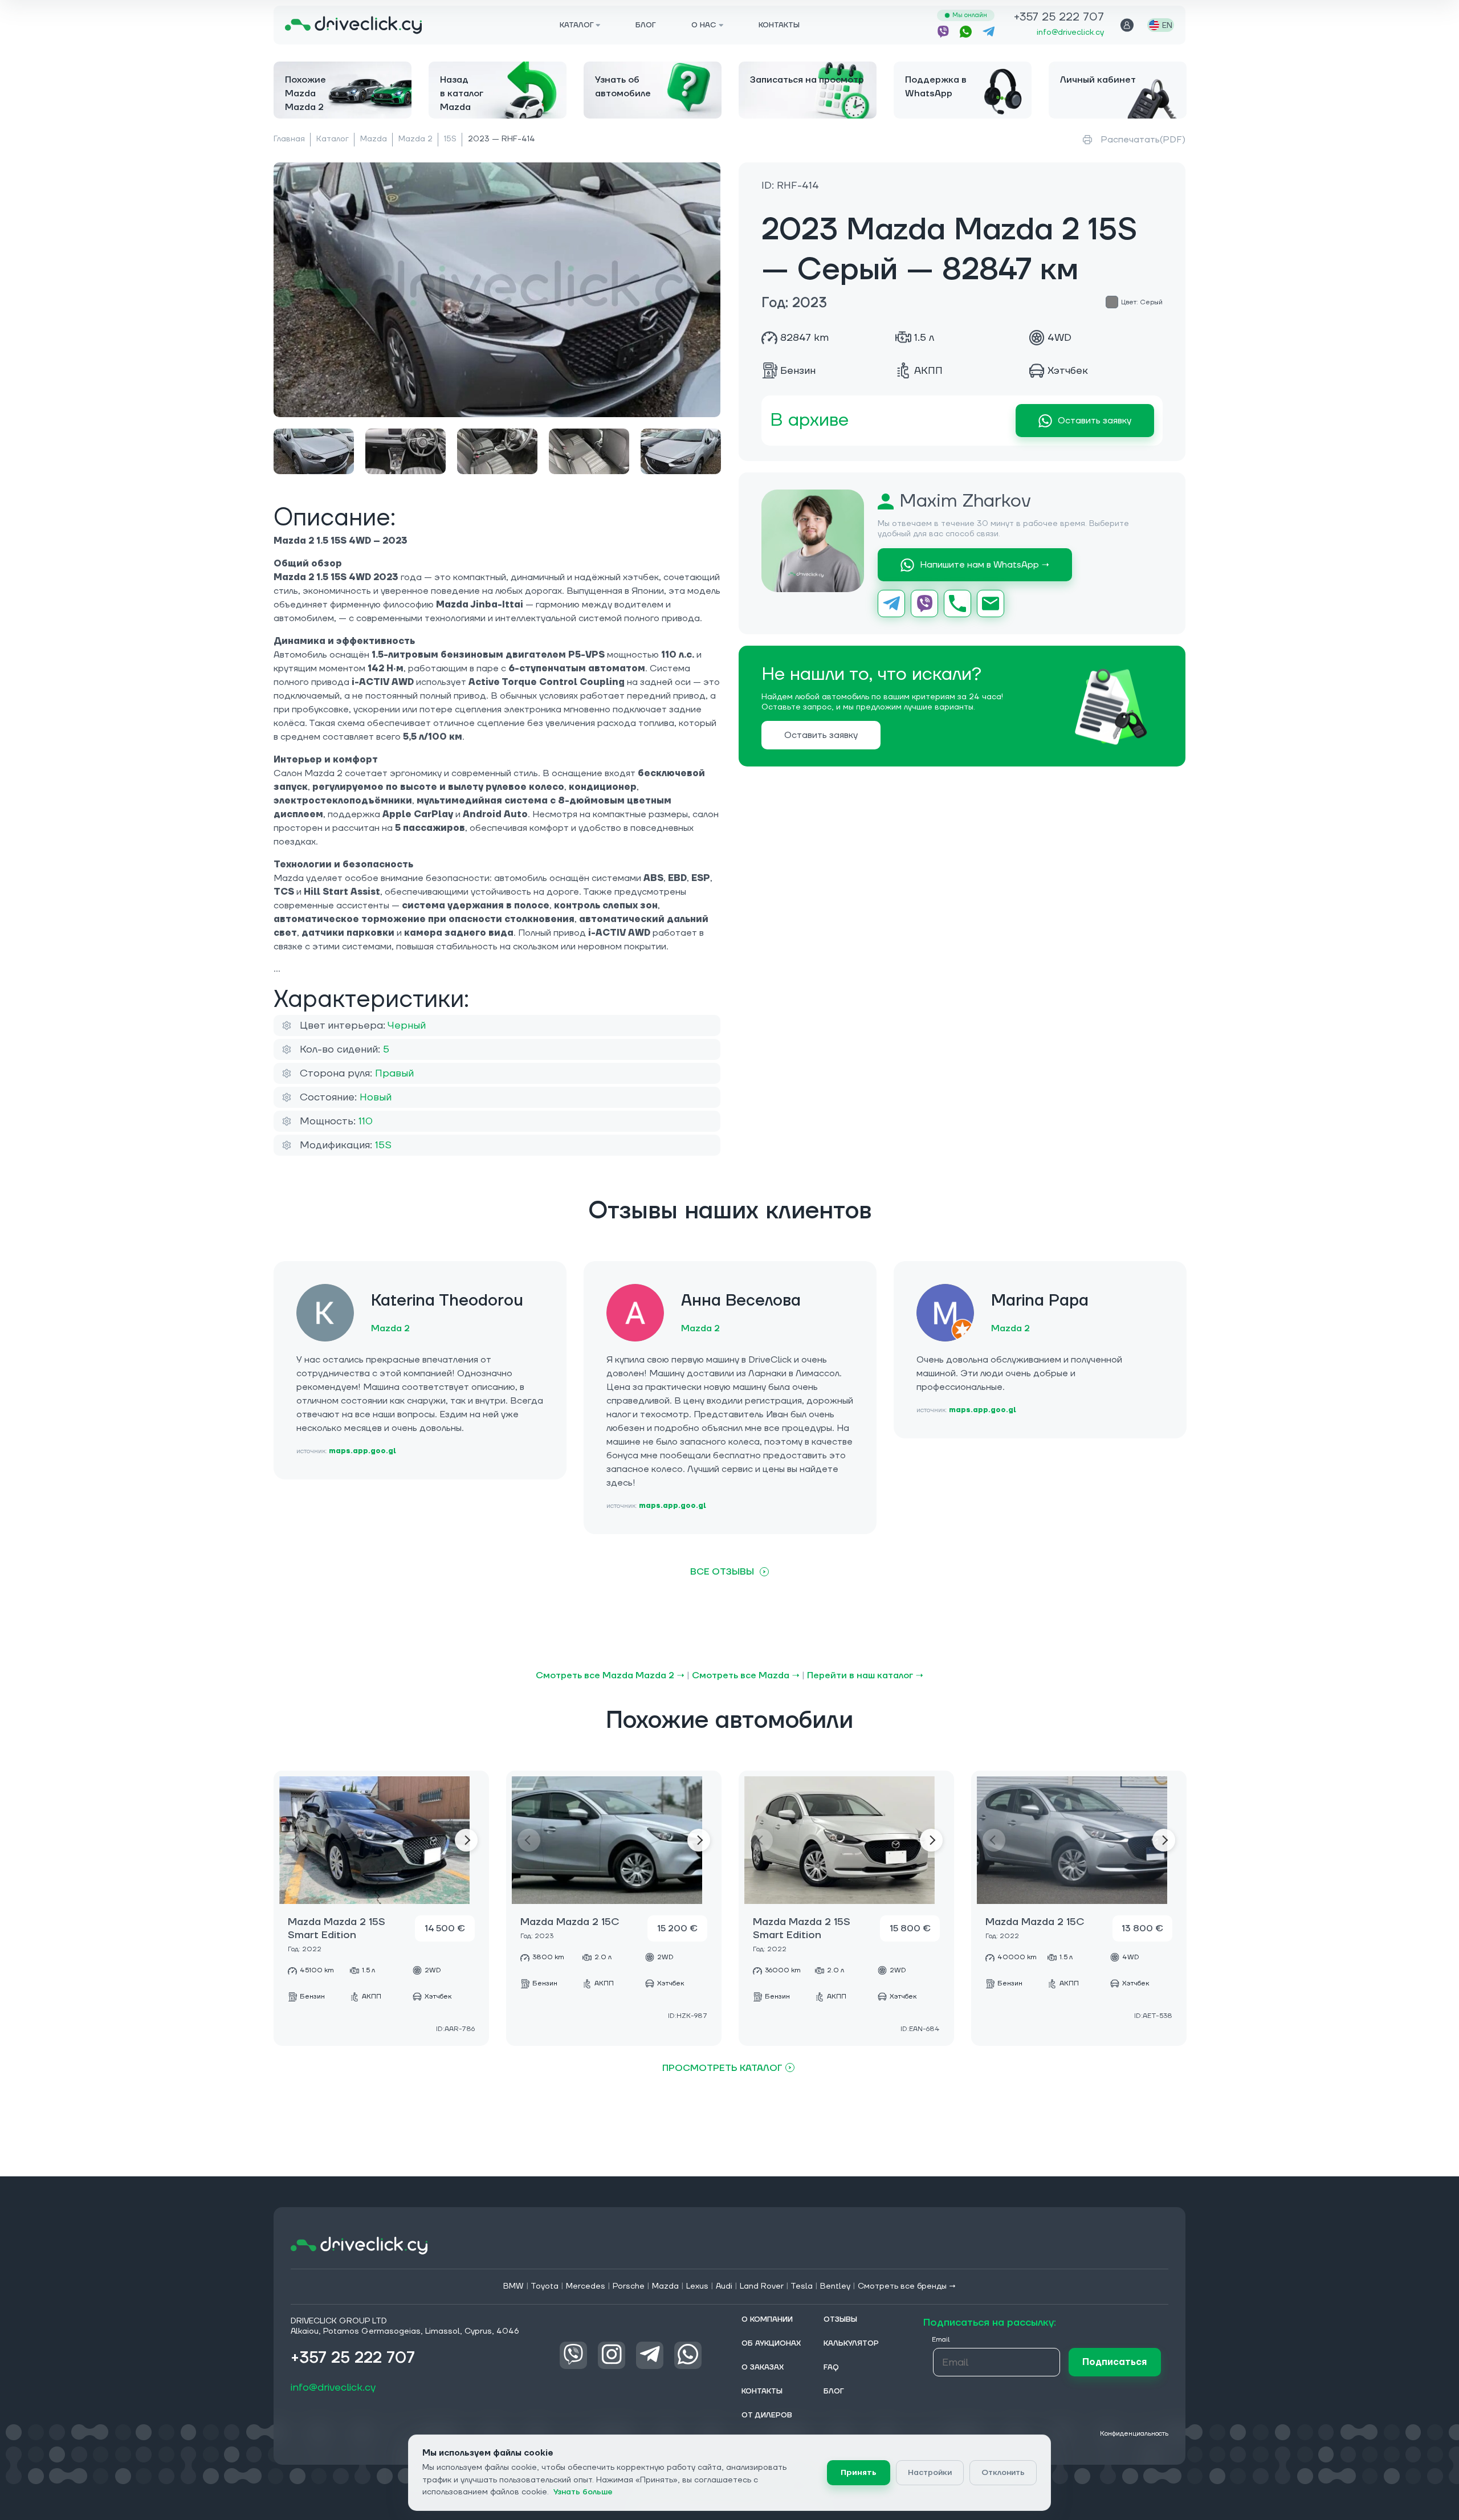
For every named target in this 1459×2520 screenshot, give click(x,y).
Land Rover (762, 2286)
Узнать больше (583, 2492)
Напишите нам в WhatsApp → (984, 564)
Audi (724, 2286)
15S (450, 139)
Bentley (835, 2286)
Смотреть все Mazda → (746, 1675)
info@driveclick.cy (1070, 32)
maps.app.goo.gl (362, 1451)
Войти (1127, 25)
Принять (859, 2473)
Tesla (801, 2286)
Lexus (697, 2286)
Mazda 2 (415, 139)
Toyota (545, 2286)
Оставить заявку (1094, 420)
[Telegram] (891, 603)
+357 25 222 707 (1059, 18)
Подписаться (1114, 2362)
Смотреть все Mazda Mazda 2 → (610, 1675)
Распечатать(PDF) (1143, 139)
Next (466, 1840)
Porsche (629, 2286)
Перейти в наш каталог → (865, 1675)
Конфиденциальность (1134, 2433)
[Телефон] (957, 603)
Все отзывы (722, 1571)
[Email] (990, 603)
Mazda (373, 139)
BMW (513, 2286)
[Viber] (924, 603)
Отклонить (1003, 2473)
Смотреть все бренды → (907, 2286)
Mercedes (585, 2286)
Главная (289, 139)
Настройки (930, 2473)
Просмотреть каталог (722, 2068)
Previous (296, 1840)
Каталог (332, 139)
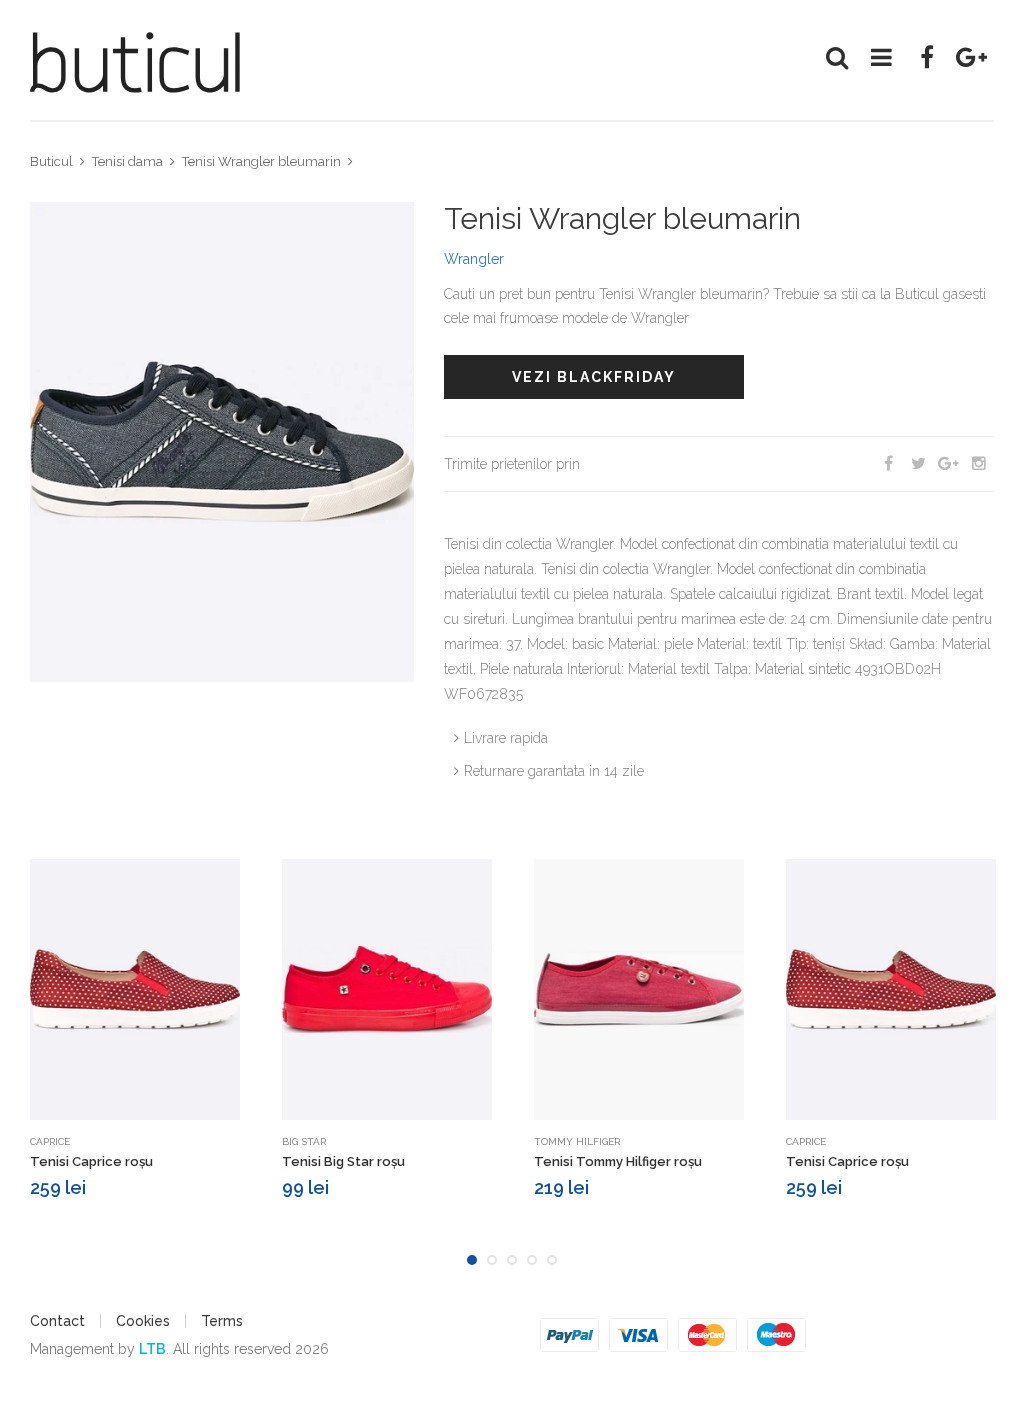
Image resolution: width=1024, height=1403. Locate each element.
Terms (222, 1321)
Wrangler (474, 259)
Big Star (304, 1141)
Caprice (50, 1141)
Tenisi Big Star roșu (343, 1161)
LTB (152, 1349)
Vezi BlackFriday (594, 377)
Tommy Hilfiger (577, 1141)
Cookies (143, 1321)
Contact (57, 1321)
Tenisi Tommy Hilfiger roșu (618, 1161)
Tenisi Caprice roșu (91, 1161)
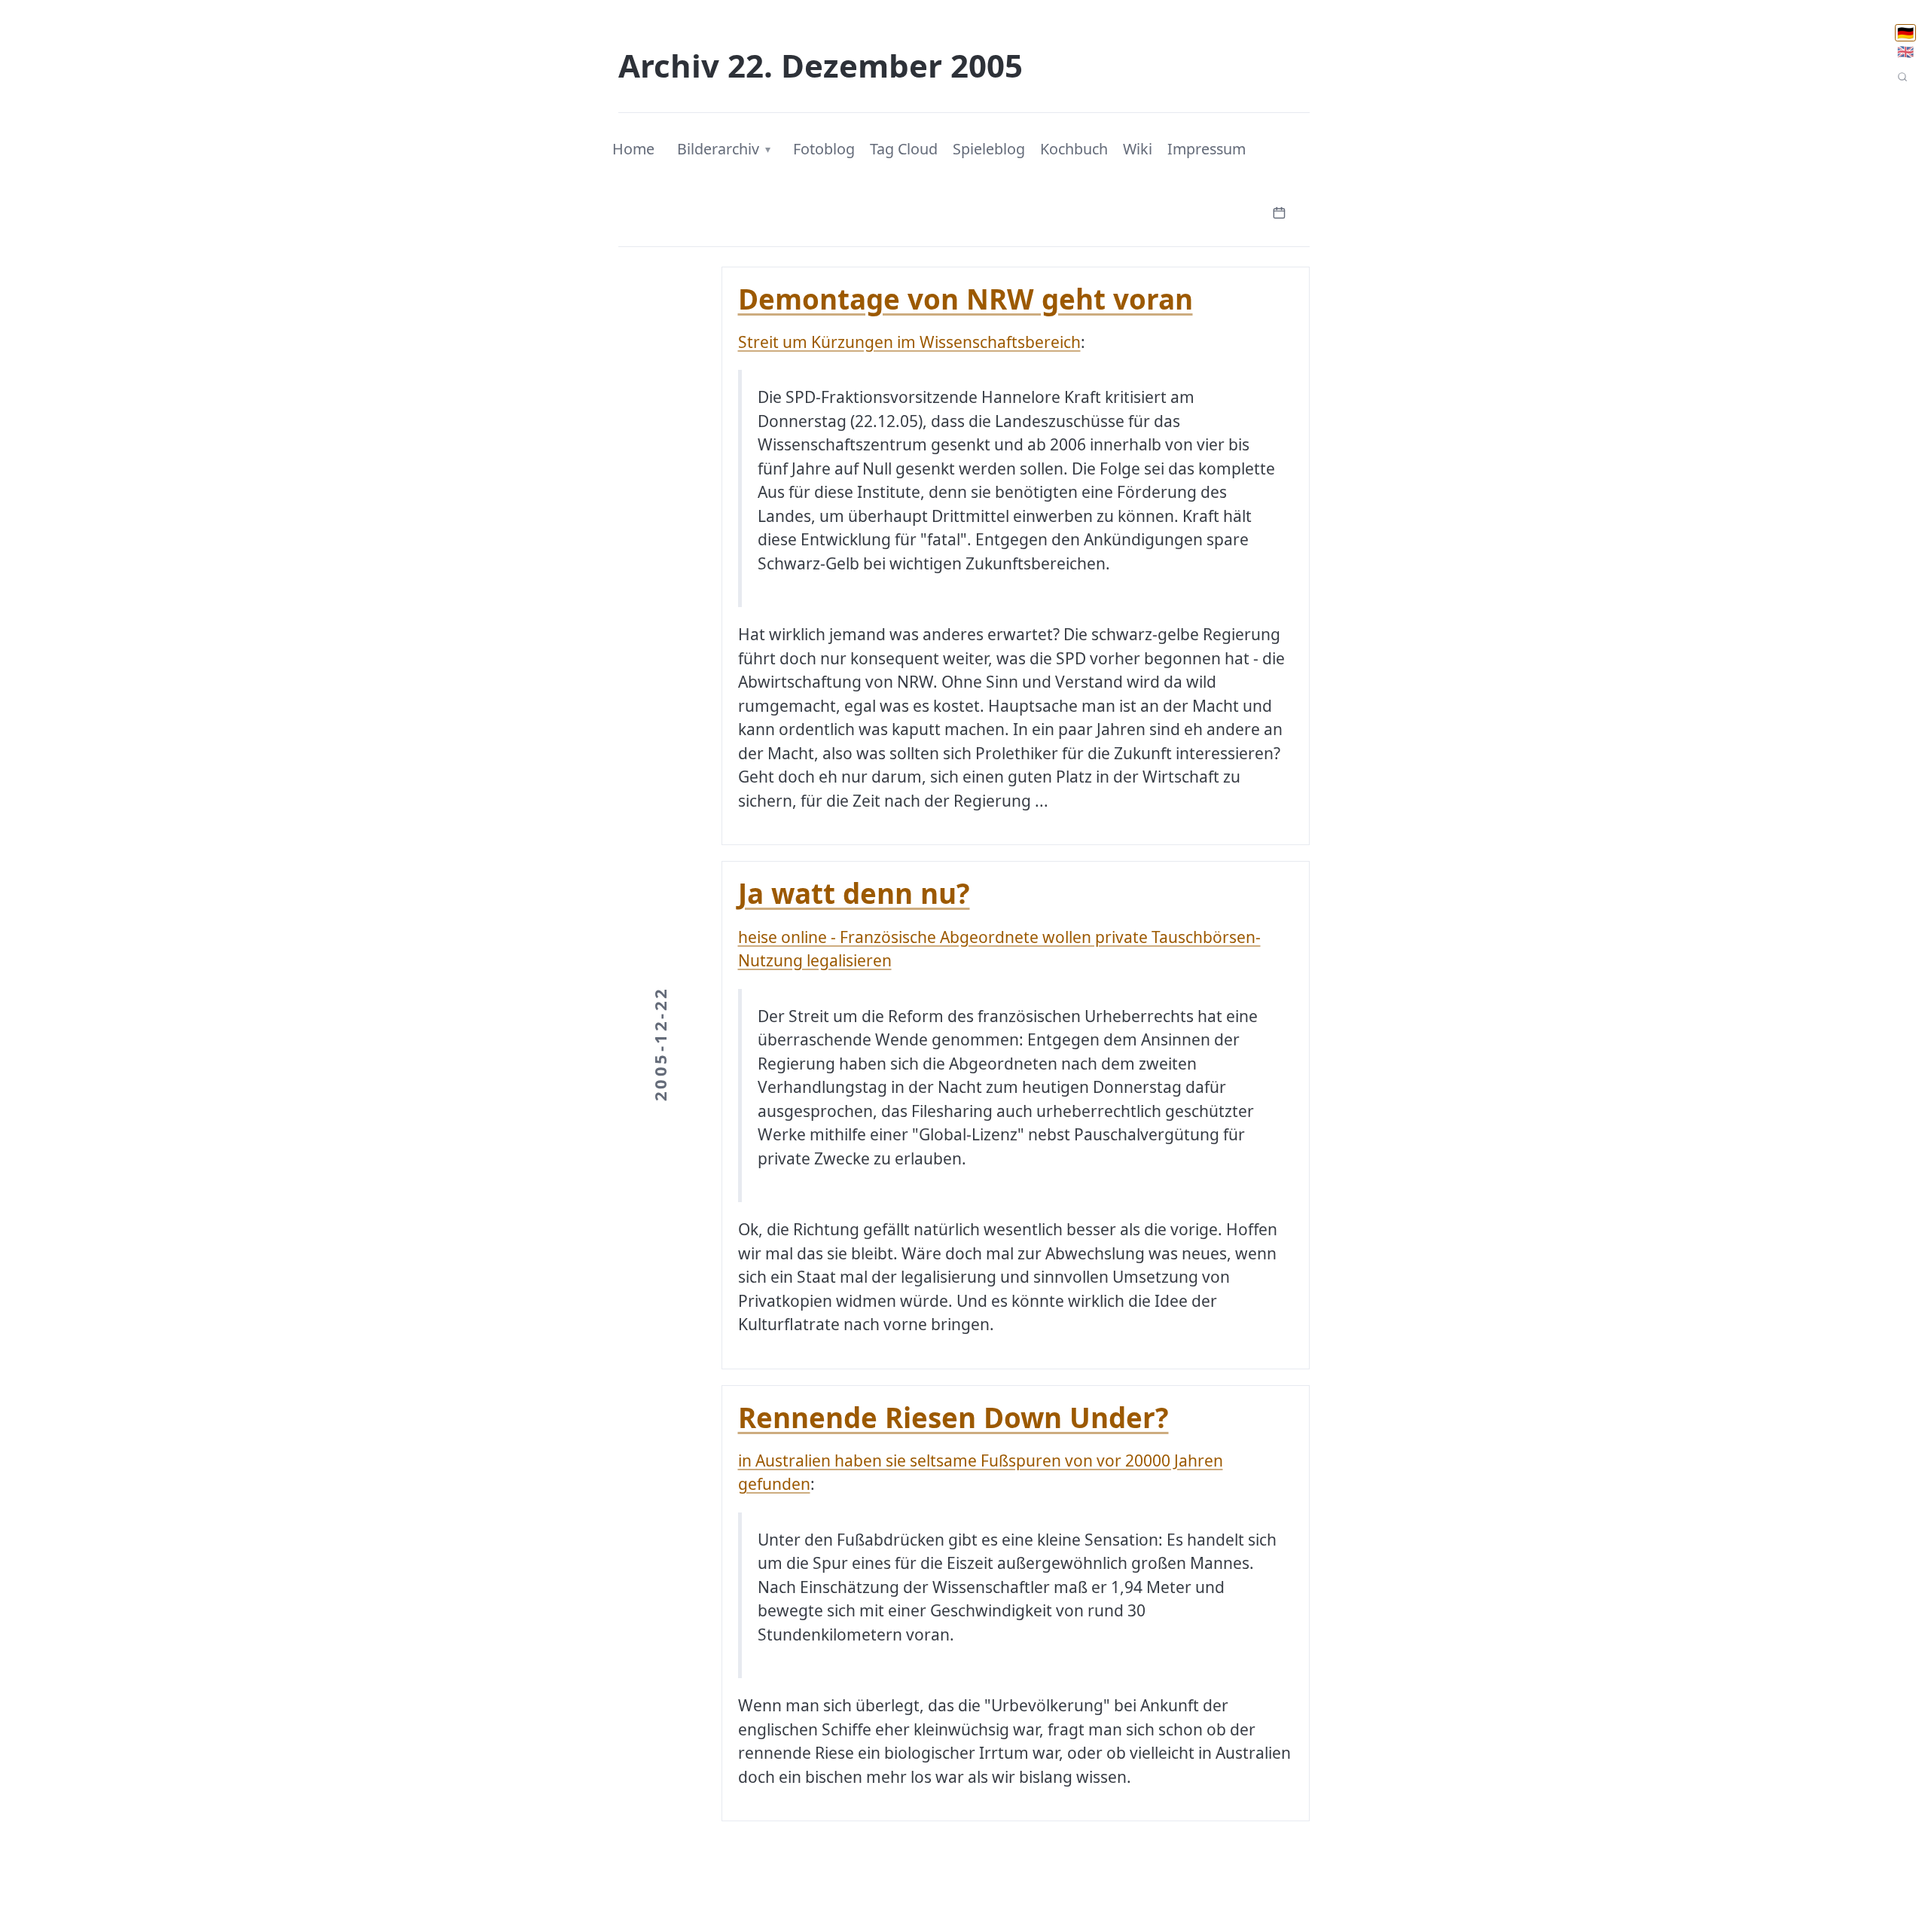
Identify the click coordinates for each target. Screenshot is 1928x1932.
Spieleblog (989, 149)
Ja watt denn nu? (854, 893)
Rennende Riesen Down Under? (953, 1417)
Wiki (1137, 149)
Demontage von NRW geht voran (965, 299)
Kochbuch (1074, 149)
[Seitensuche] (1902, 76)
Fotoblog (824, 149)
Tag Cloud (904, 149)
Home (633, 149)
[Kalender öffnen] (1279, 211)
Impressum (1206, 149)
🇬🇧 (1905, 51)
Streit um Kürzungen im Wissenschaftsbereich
※
# Exercise goal
If a line in the entries above holds the word "each", count it; then report the total alone.

# Completed task
2